_WHAT YOU WILL DO:_ Copy the lines of data below word for word, with nothing changed.

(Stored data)
----------------------------------------

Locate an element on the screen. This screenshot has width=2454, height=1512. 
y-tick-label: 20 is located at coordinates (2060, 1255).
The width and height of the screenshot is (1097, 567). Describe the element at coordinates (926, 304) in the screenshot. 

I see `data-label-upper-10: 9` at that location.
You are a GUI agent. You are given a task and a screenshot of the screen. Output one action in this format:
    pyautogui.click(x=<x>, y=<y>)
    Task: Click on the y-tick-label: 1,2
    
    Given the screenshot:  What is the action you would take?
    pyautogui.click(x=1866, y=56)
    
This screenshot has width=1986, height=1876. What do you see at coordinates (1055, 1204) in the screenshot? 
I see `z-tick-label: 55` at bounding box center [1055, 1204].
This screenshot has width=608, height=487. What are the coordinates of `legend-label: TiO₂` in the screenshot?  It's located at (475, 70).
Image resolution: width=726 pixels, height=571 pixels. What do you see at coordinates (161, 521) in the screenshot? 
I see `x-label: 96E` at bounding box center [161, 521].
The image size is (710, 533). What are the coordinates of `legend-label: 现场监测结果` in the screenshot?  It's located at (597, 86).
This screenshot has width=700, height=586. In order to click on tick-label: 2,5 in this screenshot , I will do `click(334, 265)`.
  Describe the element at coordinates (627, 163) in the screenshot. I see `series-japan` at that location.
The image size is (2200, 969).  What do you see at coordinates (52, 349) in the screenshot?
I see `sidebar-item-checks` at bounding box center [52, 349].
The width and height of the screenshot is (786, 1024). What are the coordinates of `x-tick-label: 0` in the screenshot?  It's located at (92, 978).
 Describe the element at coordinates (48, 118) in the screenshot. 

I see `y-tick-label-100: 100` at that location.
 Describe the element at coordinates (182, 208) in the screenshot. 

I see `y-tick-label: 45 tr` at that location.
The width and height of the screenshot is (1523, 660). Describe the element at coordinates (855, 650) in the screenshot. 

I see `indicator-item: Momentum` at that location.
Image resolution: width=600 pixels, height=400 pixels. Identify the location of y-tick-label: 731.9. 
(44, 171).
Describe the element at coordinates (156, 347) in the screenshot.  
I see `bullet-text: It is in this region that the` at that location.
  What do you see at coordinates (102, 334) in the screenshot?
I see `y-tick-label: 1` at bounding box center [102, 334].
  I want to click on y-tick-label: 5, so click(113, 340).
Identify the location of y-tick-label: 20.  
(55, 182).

----------------------------------------

_EXERCISE RESPONSE:_
Locate an element on the screen. This screenshot has width=2454, height=1512. 
y-tick-label: 20 is located at coordinates (2060, 1255).
The width and height of the screenshot is (1097, 567). Describe the element at coordinates (926, 304) in the screenshot. 

I see `data-label-upper-10: 9` at that location.
You are a GUI agent. You are given a task and a screenshot of the screen. Output one action in this format:
    pyautogui.click(x=<x>, y=<y>)
    Task: Click on the y-tick-label: 1,2
    
    Given the screenshot:  What is the action you would take?
    pyautogui.click(x=1866, y=56)
    
This screenshot has width=1986, height=1876. What do you see at coordinates (1055, 1204) in the screenshot? 
I see `z-tick-label: 55` at bounding box center [1055, 1204].
This screenshot has width=608, height=487. What are the coordinates of `legend-label: TiO₂` in the screenshot?  It's located at (475, 70).
Image resolution: width=726 pixels, height=571 pixels. What do you see at coordinates (161, 521) in the screenshot? 
I see `x-label: 96E` at bounding box center [161, 521].
The image size is (710, 533). What are the coordinates of `legend-label: 现场监测结果` in the screenshot?  It's located at (597, 86).
This screenshot has width=700, height=586. In order to click on tick-label: 2,5 in this screenshot , I will do `click(334, 265)`.
  Describe the element at coordinates (627, 163) in the screenshot. I see `series-japan` at that location.
The image size is (2200, 969).  What do you see at coordinates (52, 349) in the screenshot?
I see `sidebar-item-checks` at bounding box center [52, 349].
The width and height of the screenshot is (786, 1024). What are the coordinates of `x-tick-label: 0` in the screenshot?  It's located at (92, 978).
 Describe the element at coordinates (48, 118) in the screenshot. 

I see `y-tick-label-100: 100` at that location.
 Describe the element at coordinates (182, 208) in the screenshot. 

I see `y-tick-label: 45 tr` at that location.
The width and height of the screenshot is (1523, 660). Describe the element at coordinates (855, 650) in the screenshot. 

I see `indicator-item: Momentum` at that location.
Image resolution: width=600 pixels, height=400 pixels. Identify the location of y-tick-label: 731.9. 
(44, 171).
Describe the element at coordinates (156, 347) in the screenshot.  
I see `bullet-text: It is in this region that the` at that location.
  What do you see at coordinates (102, 334) in the screenshot?
I see `y-tick-label: 1` at bounding box center [102, 334].
  I want to click on y-tick-label: 5, so click(113, 340).
Identify the location of y-tick-label: 20.  
(55, 182).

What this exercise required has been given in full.